Following the Closing, the Offeror holds: (i) 8,717,500 Common Shares, or 41.9% of the issued and outstanding Common Shares; (ii) $1,750,000 principal amount of convertible debentures of the issuer (the "Convertible Debentures") bearing interest at 12% per annum, which principal and interest may be repaid by the issuer in cash or Common Shares, at the issuer's sole option, with the number of Common Shares to be determined based on the greater of $1.45 per Common Share and a calculation based on the then current market price of the Common Shares; (iii) the 1,000,000 Warrants described above; and (iv) an additional 910,000 warrants of the issuer (each, an "Additional Warrant").

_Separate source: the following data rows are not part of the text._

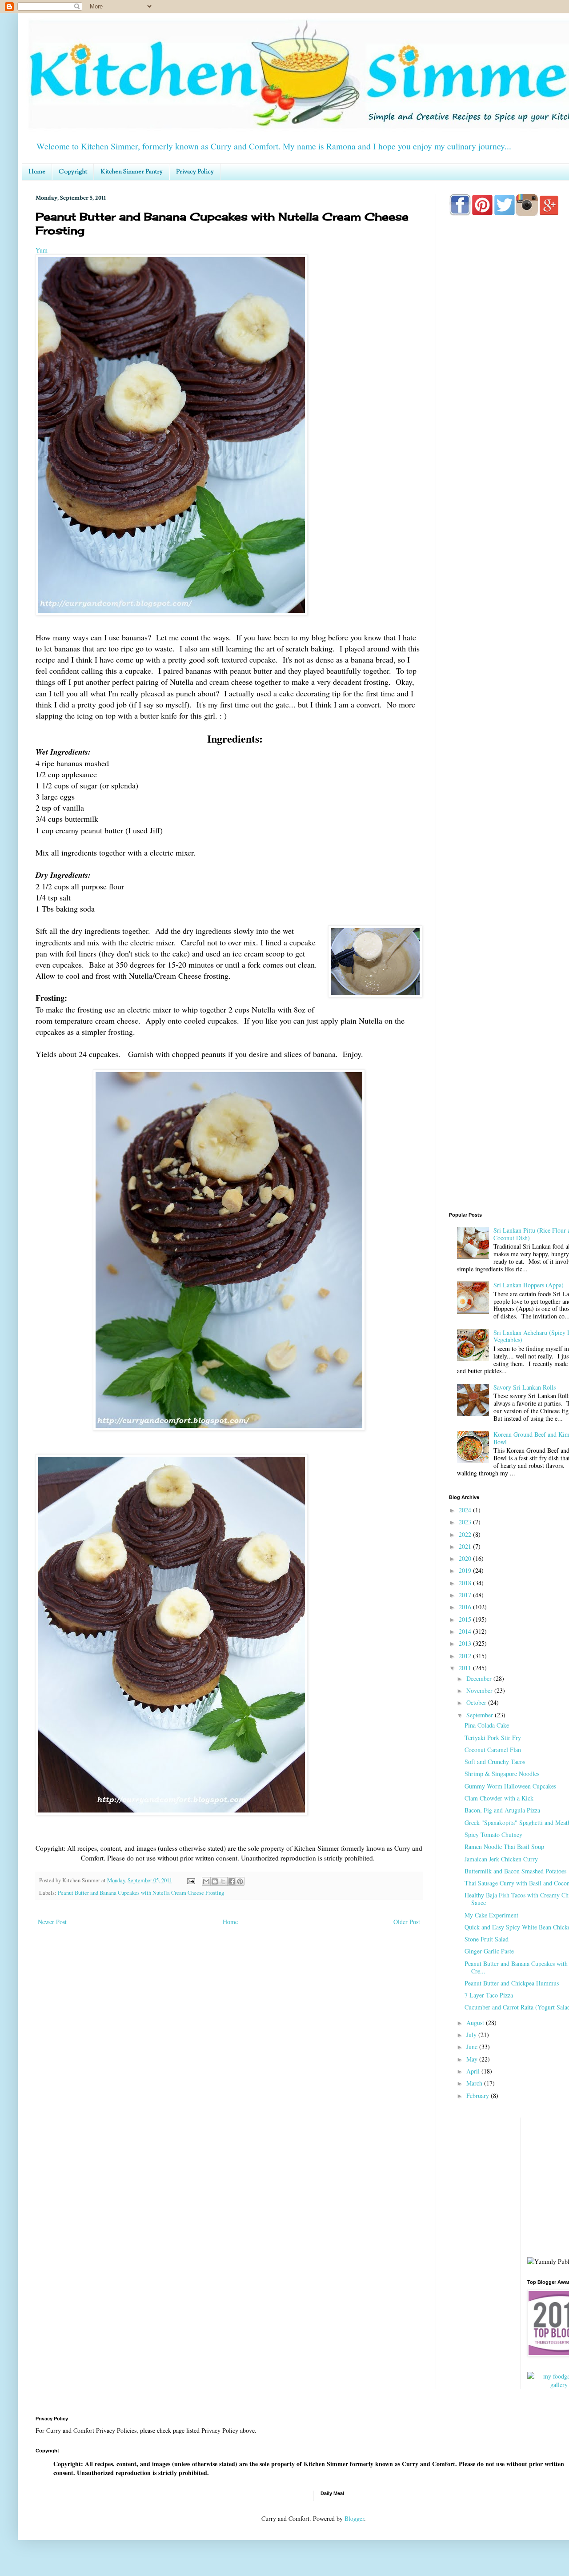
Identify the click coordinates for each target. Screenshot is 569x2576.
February (478, 2095)
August (476, 2022)
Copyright (73, 172)
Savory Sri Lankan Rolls (524, 1387)
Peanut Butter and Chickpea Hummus (512, 1983)
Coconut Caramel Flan (493, 1749)
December (479, 1678)
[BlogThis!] (214, 1881)
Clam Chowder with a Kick (499, 1798)
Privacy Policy (195, 172)
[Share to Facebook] (231, 1881)
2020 (466, 1558)
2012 (466, 1656)
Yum (42, 250)
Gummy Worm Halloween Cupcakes (510, 1786)
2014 (466, 1631)
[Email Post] (190, 1880)
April (473, 2071)
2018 (466, 1583)
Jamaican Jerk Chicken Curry (501, 1859)
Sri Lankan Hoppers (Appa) (528, 1285)
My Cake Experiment (491, 1915)
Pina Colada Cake (487, 1725)
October (477, 1702)
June (472, 2046)
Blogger (354, 2518)
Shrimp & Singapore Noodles (502, 1773)
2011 (466, 1668)
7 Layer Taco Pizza (489, 1995)
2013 (466, 1643)
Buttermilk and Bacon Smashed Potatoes (515, 1871)
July (472, 2034)
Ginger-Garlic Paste (489, 1951)
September (480, 1715)
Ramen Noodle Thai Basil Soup (504, 1846)
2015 (466, 1619)
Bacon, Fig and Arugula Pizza (502, 1810)
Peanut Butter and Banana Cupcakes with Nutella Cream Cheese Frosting (141, 1893)
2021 (466, 1546)
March (475, 2083)
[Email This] (206, 1881)
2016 (466, 1607)
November (480, 1690)
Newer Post (52, 1921)
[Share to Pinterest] (240, 1881)
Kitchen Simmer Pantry (131, 172)
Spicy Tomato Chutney (493, 1834)
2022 (466, 1534)
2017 (466, 1595)
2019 (466, 1570)
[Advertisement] (509, 1063)
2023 (466, 1522)
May (472, 2059)
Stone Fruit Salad (487, 1939)
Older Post (406, 1921)
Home (36, 172)
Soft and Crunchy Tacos (495, 1761)
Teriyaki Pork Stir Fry (493, 1737)
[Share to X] (223, 1881)
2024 (466, 1510)
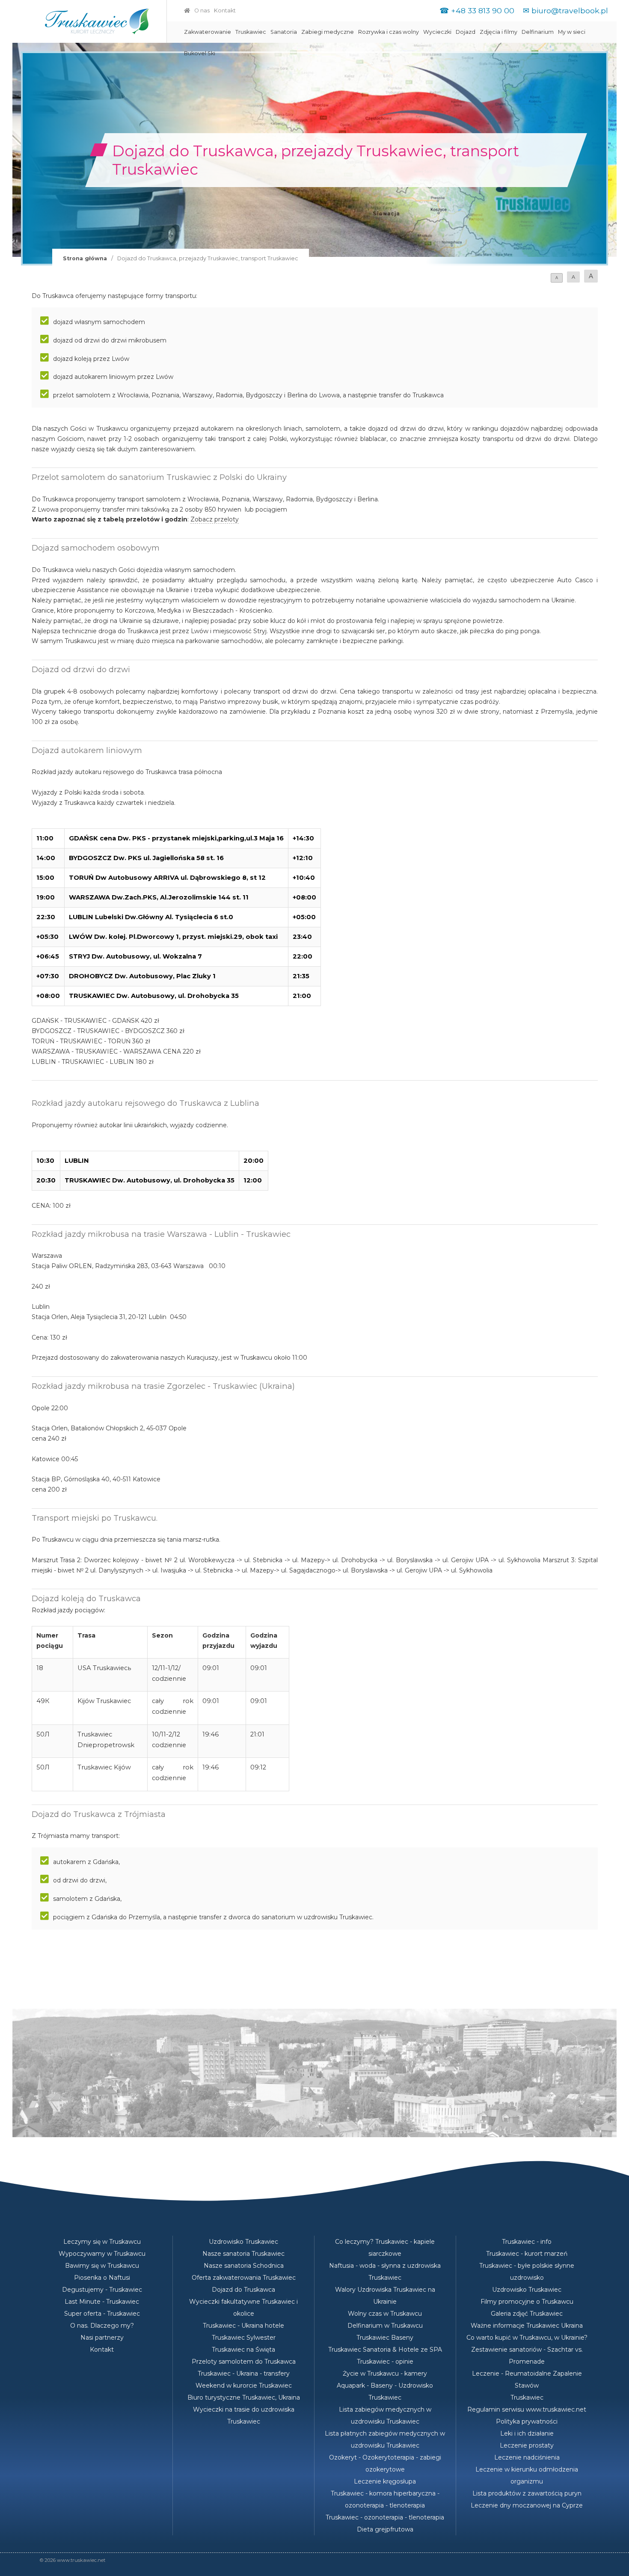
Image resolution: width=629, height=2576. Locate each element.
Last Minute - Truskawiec (102, 2301)
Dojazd (465, 32)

Each Additional Warrant entitles the holder to purchase one Common Share at an exercise price of $1.45 until August 29, 2014. Should the Offeror exercise all of the Warrants and all of the Additional Warrants, and all of the Convertible Debentures were repaid in Common Shares at a conversion price of $1.45 per share, the Offeror would hold 11,834,397 Common Shares, representing approximately 49.5% of the issued and outstanding Common Shares (on a partially diluted basis).
The Unit was acquired for investment purposes and the Offeror and/or one or more of its affiliates may, depending on market and other conditions, increase or decrease its beneficial ownership of Common Shares or other securities of the issuer whether in the open market, by privately negotiated agreement or otherwise.
The Offeror is an "accredited investor" (as such term is defined in National Instrument 45-106 - Prospectus and Registration Exemptions adopted by the Canadian Securities Administrators ("NI 45-106")) because the Offeror is a "person" (as such term is defined in NI 45-106) in respect of which all of the owners of interests, direct, indirect or beneficial, except the voting securities required by law to be owned by directors, are persons that are "accredited investors".
The Offeror is located at 535 Madison Avenue, 11th Floor, New York, NY, USA 10022. A copy of the early warning report relating to the Closing can be obtained from Michael Williams (646-365-1600) or on the SEDAR profile of the issuer at www.sedar.com.